Wada, Takahito  ,  Takano, Kyoko  ,  Tsurusaki, Yoshinori  ,  Miyake, Noriko  ,  Nakashima, Mitsuko  ,  Saitsu, Hirotomo  ,  Matsumoto, Naomichi  ,  Osaka, Hitoshi

57 ( 2 )  , pp.324 - 326 , 2015-04-03 , wiley
Myoclonus-dystonia syndrome (MDS) is a rare autosomal-dominant movement disorder characterized by brief, frequently alcohol-responsive myoclonic jerks that begin in childhood or early adolescence, caused by mutations in the ε-sarcoglycan gene (SGCE). The patient was a 6-year-old boy.

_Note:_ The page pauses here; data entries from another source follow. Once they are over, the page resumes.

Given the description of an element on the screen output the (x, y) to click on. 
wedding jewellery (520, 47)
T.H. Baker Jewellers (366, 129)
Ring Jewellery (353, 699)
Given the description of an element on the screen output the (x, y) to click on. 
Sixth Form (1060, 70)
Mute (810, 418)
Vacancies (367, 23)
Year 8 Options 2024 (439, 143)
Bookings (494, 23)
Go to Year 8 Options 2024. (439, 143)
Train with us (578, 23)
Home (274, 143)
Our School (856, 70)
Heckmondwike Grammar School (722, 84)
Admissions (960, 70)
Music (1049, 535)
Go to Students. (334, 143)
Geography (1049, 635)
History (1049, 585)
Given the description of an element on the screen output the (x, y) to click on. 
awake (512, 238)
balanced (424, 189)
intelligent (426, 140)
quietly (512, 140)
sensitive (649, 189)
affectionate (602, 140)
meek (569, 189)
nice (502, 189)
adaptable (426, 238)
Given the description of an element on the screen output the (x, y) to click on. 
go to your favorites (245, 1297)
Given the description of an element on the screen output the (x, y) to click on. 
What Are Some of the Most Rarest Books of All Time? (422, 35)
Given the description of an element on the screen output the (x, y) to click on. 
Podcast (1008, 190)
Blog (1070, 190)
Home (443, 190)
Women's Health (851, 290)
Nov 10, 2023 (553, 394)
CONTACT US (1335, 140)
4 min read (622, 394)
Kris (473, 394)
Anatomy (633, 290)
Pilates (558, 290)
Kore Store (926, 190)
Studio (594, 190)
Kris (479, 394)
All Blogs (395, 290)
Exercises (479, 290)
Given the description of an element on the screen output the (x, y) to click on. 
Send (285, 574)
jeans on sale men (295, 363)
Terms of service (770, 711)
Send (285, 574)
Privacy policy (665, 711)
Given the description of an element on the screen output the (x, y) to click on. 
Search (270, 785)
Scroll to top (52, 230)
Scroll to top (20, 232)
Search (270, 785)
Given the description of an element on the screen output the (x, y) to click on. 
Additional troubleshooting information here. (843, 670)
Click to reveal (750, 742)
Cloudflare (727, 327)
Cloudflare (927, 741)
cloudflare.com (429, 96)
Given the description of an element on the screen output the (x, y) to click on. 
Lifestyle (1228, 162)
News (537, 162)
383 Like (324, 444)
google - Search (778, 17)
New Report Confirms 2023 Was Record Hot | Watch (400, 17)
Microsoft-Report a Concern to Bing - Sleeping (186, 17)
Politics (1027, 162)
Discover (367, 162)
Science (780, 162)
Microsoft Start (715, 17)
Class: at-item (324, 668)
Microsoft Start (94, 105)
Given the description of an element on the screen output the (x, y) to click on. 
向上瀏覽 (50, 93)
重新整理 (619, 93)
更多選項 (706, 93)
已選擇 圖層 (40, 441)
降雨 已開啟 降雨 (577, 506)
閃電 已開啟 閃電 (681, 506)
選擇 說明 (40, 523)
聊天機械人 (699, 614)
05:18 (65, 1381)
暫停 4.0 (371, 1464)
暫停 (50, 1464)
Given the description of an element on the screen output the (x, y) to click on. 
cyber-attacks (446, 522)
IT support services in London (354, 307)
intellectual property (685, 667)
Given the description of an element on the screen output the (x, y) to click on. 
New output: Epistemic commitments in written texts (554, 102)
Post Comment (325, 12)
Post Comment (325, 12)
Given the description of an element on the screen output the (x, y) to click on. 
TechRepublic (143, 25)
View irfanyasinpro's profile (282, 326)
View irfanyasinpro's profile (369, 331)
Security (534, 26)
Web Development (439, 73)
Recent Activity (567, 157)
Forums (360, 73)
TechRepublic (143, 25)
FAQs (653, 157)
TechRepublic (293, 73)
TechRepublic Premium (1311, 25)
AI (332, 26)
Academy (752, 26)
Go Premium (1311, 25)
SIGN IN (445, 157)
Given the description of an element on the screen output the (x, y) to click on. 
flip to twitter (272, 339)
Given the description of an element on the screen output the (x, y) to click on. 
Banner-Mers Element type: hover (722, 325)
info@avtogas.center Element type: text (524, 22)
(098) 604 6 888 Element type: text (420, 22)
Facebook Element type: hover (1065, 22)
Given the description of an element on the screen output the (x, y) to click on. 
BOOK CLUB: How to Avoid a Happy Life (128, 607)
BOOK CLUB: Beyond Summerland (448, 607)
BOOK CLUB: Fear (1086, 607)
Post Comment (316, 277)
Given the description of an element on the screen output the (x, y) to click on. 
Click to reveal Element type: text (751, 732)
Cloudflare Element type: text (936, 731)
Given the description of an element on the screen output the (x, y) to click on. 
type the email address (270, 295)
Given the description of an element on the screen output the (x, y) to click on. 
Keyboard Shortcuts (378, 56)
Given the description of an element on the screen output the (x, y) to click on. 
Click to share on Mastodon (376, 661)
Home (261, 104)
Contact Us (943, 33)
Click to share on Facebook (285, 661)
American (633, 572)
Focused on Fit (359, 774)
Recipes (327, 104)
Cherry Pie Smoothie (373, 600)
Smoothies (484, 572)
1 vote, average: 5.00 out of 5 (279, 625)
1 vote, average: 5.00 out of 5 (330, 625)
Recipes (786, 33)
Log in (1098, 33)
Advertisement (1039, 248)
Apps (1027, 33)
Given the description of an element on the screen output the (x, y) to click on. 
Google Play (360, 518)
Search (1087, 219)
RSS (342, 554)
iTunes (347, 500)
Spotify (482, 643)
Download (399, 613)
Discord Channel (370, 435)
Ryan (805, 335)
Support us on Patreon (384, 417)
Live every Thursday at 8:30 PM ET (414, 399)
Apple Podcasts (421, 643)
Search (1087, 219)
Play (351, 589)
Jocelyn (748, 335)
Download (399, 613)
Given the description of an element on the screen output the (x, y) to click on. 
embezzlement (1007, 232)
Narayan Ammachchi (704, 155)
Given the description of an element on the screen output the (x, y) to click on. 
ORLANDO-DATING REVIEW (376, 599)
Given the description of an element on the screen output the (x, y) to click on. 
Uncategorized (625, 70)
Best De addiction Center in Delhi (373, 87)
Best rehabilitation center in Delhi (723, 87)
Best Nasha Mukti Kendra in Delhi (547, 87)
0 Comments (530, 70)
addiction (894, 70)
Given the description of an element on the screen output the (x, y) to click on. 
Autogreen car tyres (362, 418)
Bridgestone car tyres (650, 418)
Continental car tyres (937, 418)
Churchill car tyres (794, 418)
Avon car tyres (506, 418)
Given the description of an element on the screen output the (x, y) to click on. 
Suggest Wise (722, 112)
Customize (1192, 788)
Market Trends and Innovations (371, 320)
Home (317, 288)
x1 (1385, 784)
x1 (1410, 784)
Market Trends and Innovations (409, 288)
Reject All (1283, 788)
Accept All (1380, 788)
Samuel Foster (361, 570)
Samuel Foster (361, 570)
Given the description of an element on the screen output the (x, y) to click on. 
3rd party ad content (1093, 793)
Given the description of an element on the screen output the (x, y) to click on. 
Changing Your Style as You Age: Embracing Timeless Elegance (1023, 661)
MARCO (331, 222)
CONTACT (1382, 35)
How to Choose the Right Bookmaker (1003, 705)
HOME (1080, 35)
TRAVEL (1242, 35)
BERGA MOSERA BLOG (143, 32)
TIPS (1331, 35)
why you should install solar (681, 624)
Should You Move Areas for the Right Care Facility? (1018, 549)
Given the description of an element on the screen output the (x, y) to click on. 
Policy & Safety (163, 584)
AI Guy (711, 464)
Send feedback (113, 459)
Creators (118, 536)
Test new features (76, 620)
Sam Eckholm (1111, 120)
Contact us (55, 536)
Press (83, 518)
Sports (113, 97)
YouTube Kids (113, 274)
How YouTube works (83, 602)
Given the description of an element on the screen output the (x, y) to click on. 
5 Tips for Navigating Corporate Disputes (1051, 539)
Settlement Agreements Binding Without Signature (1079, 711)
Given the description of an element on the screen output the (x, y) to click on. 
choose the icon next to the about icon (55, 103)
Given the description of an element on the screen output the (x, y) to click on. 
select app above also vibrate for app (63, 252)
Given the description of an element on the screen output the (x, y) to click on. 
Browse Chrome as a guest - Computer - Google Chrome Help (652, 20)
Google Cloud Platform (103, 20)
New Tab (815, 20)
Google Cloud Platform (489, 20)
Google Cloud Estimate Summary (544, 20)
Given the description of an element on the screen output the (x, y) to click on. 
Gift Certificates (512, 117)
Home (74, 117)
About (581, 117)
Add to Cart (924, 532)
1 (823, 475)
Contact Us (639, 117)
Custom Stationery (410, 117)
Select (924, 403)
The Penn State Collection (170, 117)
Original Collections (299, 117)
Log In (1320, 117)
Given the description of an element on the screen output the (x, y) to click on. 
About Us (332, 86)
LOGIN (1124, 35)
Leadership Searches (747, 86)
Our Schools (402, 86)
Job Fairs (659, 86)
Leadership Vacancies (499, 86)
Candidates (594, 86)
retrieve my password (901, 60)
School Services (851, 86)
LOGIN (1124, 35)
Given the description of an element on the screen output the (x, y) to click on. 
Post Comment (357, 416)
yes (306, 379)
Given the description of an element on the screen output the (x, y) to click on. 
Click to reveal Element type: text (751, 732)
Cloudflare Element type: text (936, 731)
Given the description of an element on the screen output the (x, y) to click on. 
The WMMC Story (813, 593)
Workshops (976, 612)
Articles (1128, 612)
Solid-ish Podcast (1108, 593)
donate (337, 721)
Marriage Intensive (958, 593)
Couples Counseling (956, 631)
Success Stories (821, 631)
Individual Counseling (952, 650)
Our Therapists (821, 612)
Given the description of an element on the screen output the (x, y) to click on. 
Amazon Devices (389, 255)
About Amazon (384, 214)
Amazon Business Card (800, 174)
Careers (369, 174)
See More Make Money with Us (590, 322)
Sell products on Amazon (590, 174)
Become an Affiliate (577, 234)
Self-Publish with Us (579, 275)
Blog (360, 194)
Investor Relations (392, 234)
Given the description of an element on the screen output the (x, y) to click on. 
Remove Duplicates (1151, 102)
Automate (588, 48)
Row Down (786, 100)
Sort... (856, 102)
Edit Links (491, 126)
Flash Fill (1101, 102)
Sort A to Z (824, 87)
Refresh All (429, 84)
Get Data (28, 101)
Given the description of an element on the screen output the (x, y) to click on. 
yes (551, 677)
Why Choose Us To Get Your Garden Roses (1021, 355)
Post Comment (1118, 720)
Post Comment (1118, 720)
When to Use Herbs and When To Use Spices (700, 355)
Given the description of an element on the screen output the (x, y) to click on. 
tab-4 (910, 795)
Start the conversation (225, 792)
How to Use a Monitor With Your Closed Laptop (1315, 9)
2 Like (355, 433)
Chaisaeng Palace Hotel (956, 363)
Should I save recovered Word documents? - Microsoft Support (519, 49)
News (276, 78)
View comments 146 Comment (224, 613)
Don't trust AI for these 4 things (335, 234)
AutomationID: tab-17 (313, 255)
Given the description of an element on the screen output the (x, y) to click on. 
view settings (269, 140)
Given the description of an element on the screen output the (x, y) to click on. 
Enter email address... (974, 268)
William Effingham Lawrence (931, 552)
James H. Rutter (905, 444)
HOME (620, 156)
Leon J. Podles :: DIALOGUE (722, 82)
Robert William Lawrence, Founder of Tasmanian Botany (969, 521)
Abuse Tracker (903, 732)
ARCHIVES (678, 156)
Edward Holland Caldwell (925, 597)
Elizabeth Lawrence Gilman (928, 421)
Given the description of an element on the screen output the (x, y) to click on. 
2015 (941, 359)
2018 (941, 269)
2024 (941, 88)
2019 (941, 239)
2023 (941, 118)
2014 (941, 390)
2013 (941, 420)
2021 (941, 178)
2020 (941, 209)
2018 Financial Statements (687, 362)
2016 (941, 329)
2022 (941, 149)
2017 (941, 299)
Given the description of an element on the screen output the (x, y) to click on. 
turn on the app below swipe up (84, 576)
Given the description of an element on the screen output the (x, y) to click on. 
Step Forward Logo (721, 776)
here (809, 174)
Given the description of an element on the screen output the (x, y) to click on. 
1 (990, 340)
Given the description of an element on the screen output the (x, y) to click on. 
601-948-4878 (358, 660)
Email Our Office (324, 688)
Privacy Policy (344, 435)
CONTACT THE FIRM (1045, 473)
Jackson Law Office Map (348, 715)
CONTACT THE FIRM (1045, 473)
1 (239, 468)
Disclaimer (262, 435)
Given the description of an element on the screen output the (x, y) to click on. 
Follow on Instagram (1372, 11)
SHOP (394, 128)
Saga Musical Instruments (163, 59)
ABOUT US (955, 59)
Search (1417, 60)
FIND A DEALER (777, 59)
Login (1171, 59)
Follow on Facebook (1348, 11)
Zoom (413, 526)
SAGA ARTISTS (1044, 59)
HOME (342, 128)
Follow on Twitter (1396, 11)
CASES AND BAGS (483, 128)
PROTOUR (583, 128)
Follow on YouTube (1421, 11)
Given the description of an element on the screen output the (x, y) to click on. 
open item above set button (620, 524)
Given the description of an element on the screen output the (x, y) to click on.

At 2 years 8 months, he had abnormal movement when he ran due to dystonia of his left leg. At 3 years 5 months, he exhibited dystonia and myoclonic movement of his arms when eating. Myoclonus was likely to develop when he felt anxiety or exhaustion. Genomic DNA showed a heterozygous mutation in SGCE (c.109 + 1 G > T). His father and uncle with the same mutation also experienced milder dystonia or myoclonic movements. SGCE mutation can cause a broad range of clinical symptoms between and within families. We should consider MDS as a differential diagnosis for patients with paroxysmal walking abnormalities and/or myoclonic movements.